I guess bootstrapping one, but is it right?
I would appreciate your help in advance.
--
KH
(11/05/16 12:25), Frank Harrell wrote:
I think you are doing this correctly except for one thing. The validation
and other inferential calculations should be done on the full model. Use
the approximate model to get a simpler nomogram but not to get standard
errors. With only dropping one variable you might consider just running the
nomogram on the entire model.
Frank
KH wrote:
Hi,
I am trying to construct a logistic regression model from my data (104
patients and 25 events). I build a full model consisting of five
predictors with the use of penalization by rms package (lrm, pentrace
etc) because of events per variable issue. Then, I tried to approximate
the full model by step-down technique predicting L from all of the
componet variables using ordinary least squares (ols in rms package) as
the followings. I would like to know whether I am doing right or not.
library(rms)
plogit<- predict(full.model)
full.ols<- ols(plogit ~ stenosis+x1+x2+ClinicalScore+procedure, sigma=1)
fastbw(full.ols, aics=1e10)
Deleted Chi-Sq d.f. P Residual d.f. P AIC R2
stenosis 1.41 1 0.2354 1.41 1 0.2354 -0.59 0.991
x2 16.78 1 0.0000 18.19 2 0.0001 14.19 0.882
procedure 26.12 1 0.0000 44.31 3 0.0000 38.31 0.711
ClinicalScore 25.75 1 0.0000 70.06 4 0.0000 62.06 0.544
x1 83.42 1 0.0000 153.49 5 0.0000 143.49 0.000
Then, fitted an approximation to the full model using most imprtant
variable (R^2 for predictions from the reduced model against the
original Y drops below 0.95), that is, dropping "stenosis".
full.ols.approx<- ols(plogit ~ x1+x2+ClinicalScore+procedure)
full.ols.approx$stats
n Model L.R. d.f. R2 g Sigma
104.0000000 487.9006640 4.0000000 0.9908257 1.3341718 0.1192622
This approximate model had R^2 against the full model of 0.99.
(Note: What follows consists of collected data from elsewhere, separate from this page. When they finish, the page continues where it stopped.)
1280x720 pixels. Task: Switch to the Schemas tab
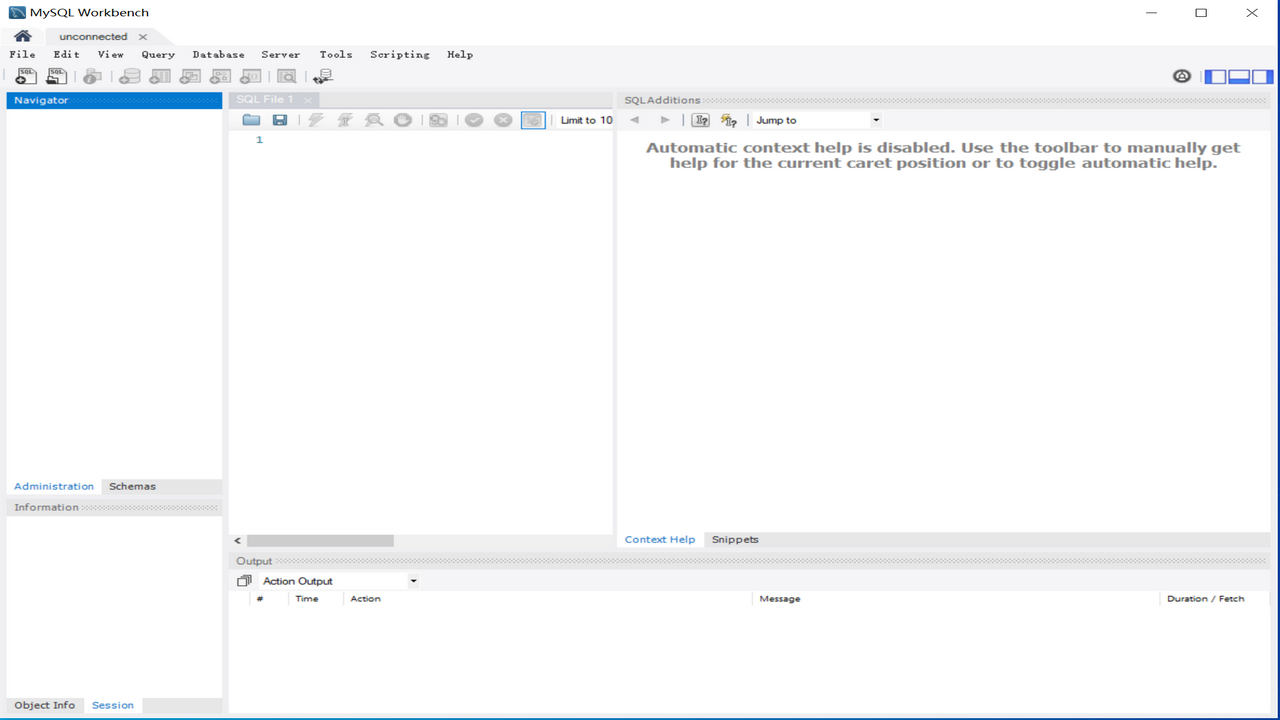point(131,486)
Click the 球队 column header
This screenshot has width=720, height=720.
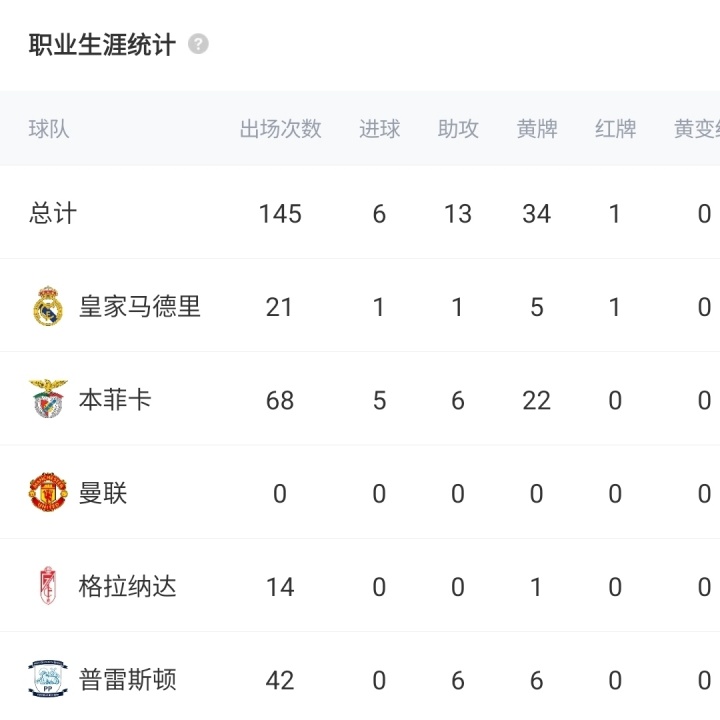(49, 129)
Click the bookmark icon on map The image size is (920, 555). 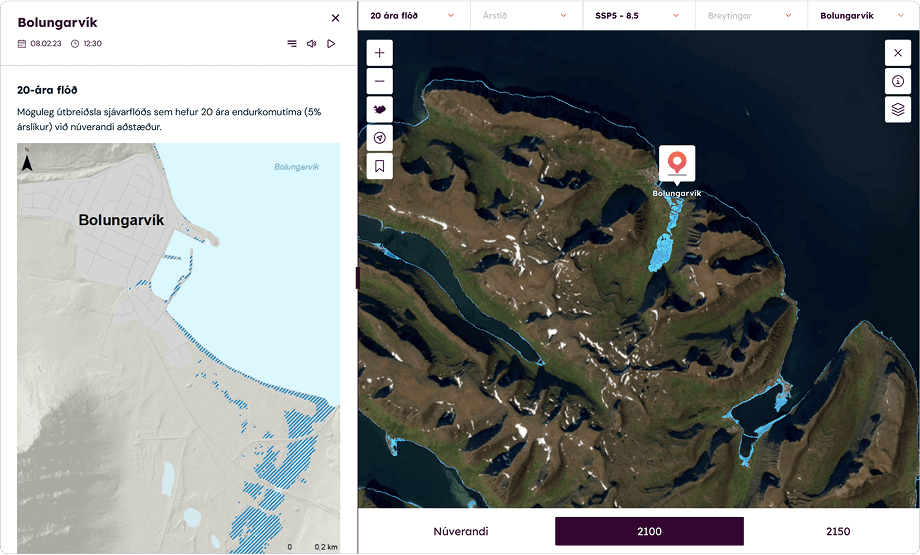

Therefore, I updated the original full logistic model dropping
"stenosis" as predictor.
full.approx.lrm<- update(full.model, ~ . -stenosis)
validate(full.model, bw=F, B=1000)
index.orig training test optimism index.corrected n
Dxy 0.6425 0.7017 0.6131 0.0887 0.5539 1000
R2 0.3270 0.3716 0.3335 0.0382 0.2888 1000
Intercept 0.0000 0.0000 0.0821 -0.0821 0.0821 1000
Slope 1.0000 1.0000 1.0548 -0.0548 1.0548 1000
Emax 0.0000 0.0000 0.0263 0.0263 0.0263 1000
validate(full.approx.lrm, bw=F, B=1000)
index.orig training test optimism index.corrected n
Dxy 0.6446 0.6891 0.6265 0.0626 0.5820 1000
R2 0.3245 0.3592 0.3428 0.0164 0.3081 1000
Intercept 0.0000 0.0000 0.1281 -0.1281 0.1281 1000
Slope 1.0000 1.0000 1.1104 -0.1104 1.1104 1000
Emax 0.0000 0.0000 0.0444 0.0444 0.0444 1000
Validatin revealed this approximation was not bad.
Then, I made a nomogram.
full.approx.lrm.nom<- nomogram(full.approx.lrm,
fun.at=c(0.05,0.1,0.2,0.4,0.6,0.8,0.9,0.95), fun=plogis)
plot(full.approx.lrm.nom)
Another nomogram using ols model,
full.ols.approx.nom<- nomogram(full.ols.approx,
fun.at=c(0.05,0.1,0.2,0.4,0.6,0.8,0.9,0.95), fun=plogis)
plot(full.ols.approx.nom)
These two nomograms are very similar but a little bit different.
My questions are;
1. Am I doing right?
2. Which nomogram is correct
I would appreciate your help in advance.